Si las multinacionales – y los super ricos- no pagan la parte justa que les corresponde de impuestos, los gobiernos no pueden invertir en acceso a la educación, salud, pensiones decentes ni tomar medidas que permitan mitigar y adaptarse a la crisis climática. Asimismo, la carga tributaria se desplaza los más pobres, usualmente a través de impuestos regresivos al consumo, como el impuesto al valor agregado (IVA). El impacto es aún mayor para los países en desarrollo, ya que dependen más de los impuestos corporativos: ellos representan el 15% de los ingresos fiscales totales en África y América Latina, en comparación con el 9% en los países ricos.
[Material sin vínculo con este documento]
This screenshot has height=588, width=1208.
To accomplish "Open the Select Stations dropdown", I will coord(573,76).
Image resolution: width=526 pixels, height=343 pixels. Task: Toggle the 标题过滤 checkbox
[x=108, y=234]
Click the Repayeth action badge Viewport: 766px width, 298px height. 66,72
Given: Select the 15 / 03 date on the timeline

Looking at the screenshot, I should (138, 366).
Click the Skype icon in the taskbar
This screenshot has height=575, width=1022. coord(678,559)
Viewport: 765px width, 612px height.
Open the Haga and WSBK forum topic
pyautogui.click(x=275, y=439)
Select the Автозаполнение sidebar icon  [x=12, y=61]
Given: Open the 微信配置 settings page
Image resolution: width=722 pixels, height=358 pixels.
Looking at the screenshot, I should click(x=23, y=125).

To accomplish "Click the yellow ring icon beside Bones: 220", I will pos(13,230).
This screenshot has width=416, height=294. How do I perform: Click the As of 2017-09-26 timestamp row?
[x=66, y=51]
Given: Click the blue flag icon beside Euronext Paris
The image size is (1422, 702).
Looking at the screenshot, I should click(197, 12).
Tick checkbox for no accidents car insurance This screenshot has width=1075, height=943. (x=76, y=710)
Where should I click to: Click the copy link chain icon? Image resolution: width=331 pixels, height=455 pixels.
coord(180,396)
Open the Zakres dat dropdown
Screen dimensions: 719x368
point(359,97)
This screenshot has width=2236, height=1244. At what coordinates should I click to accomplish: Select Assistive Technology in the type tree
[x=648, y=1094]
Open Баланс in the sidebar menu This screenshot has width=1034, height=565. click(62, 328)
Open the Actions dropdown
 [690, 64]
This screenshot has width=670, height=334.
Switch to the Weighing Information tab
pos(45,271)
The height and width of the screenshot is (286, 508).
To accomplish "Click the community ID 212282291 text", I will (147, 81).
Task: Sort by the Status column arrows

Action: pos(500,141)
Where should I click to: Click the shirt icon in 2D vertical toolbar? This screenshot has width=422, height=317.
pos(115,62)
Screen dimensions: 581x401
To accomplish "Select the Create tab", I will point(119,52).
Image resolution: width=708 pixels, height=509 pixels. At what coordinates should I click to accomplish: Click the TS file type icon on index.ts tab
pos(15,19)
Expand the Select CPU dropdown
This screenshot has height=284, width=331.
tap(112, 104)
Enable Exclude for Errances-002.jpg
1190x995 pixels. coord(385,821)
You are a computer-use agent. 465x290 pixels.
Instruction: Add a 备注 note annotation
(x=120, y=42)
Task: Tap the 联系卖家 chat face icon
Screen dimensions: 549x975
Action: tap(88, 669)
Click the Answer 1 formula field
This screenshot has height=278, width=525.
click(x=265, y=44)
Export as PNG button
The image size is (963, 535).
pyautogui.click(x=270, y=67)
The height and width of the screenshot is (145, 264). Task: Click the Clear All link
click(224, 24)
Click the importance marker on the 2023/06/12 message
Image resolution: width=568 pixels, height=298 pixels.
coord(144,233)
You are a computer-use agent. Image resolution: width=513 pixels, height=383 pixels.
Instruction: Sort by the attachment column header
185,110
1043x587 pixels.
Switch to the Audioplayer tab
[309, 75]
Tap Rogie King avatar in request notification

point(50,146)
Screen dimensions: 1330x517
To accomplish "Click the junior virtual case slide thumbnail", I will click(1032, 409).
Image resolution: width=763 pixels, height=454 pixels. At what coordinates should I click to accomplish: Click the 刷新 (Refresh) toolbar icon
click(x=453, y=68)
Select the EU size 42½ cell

Esto es lo que llevó recientemente a la Organización para la Cooperación y el Desarrollo Económicos (OCDE) a pronunciarse por primera vez a favor de un cambio de las reglas fiscales internacionales. Sin embargo, como hemos señalado en la ICRICT -una comisión de reforma tributaria internacional de la cual soy parte- su propuesta no es lo suficientemente ambiciosa ni justa. La OCDE quiere repartir solo una parte muy limitada de los impuestos, y según criterios que beneficiarán en primer lugar a los países ricos, a expensas de los otros.
Por eso, es imperativo que los gobiernos de los países en desarrollo se movilicen. Por primera vez, tienen la posibilidad de hacerse escuchar. Si bien es claro que las naciones más ricas tienen más poder en las negociaciones, la OCDE ha invitado 135 países a expresarse sobre el tema en las próximas semanas. Si algunos gobiernos no han entendido aún la importancia de los temas en juego, somos nosotros, la sociedad civil organizada y los ciudadanos de a pie, quienes debemos intervenir para presionar a nuestros gobernantes.
En este Día Internacional de los Derechos Humanos, nos corresponde a todos asumir un compromiso claro con la cuestión de la fiscalidad internacional, dejando de considerarla como una cuestión técnica que debe ser discutida a puerta cerrada. Debemos trabajar colectivamente para poner los intereses de la mayoría de los ciudadanos por sobre las ganancias, muchas veces desmedidas, de un grupo reducido de accionistas. De Santiago a Beirut, las calles nos lo recuerdan: la lucha por los derechos humanos es también la lucha por una vida digna, sin el miedo al hambre y la pobreza.